= TASK TO COMPLETE =
Reproduce the material word for word, from the line containing "Image resolution: width=1148" through the line containing "click(827, 425)", with both of those lines included.

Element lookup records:
#####

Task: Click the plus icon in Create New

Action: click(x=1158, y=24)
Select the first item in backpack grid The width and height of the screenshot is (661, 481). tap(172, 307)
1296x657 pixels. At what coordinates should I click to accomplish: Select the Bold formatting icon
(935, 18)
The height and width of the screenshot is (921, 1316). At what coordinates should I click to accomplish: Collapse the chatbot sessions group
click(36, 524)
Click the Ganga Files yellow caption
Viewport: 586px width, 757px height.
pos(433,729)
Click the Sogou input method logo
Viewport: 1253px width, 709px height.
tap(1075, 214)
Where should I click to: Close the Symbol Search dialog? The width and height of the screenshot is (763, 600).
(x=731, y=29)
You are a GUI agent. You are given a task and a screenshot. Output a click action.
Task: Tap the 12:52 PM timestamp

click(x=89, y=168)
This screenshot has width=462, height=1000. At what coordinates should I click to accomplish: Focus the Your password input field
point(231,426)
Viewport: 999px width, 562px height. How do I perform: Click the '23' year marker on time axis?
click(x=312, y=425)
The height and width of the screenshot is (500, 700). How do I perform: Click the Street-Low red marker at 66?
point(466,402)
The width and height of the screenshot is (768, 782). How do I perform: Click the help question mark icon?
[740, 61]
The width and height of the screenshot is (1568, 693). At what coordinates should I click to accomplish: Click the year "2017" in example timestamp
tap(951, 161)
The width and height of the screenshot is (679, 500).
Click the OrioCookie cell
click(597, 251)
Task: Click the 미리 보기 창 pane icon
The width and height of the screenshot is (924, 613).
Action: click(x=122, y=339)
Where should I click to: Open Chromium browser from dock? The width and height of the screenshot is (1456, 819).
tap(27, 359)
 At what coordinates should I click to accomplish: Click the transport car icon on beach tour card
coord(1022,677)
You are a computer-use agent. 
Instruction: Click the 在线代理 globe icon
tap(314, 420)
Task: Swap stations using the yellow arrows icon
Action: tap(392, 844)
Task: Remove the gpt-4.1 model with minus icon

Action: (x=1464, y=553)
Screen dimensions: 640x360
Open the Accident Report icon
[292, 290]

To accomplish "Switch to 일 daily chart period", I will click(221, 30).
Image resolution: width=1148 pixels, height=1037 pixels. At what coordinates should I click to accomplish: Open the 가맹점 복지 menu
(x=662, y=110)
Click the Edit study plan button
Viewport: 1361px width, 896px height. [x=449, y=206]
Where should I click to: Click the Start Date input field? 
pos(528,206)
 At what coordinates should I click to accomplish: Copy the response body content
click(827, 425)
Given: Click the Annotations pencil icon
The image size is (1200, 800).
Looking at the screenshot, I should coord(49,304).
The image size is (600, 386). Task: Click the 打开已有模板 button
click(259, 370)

#####

= THE RESULT =
Image resolution: width=1148 pixels, height=1037 pixels. At what coordinates should I click to accomplish: Open the 가맹점 복지 menu
(x=662, y=110)
Click the Edit study plan button
Viewport: 1361px width, 896px height. [x=449, y=206]
Where should I click to: Click the Start Date input field? 
pos(528,206)
 At what coordinates should I click to accomplish: Copy the response body content
click(827, 425)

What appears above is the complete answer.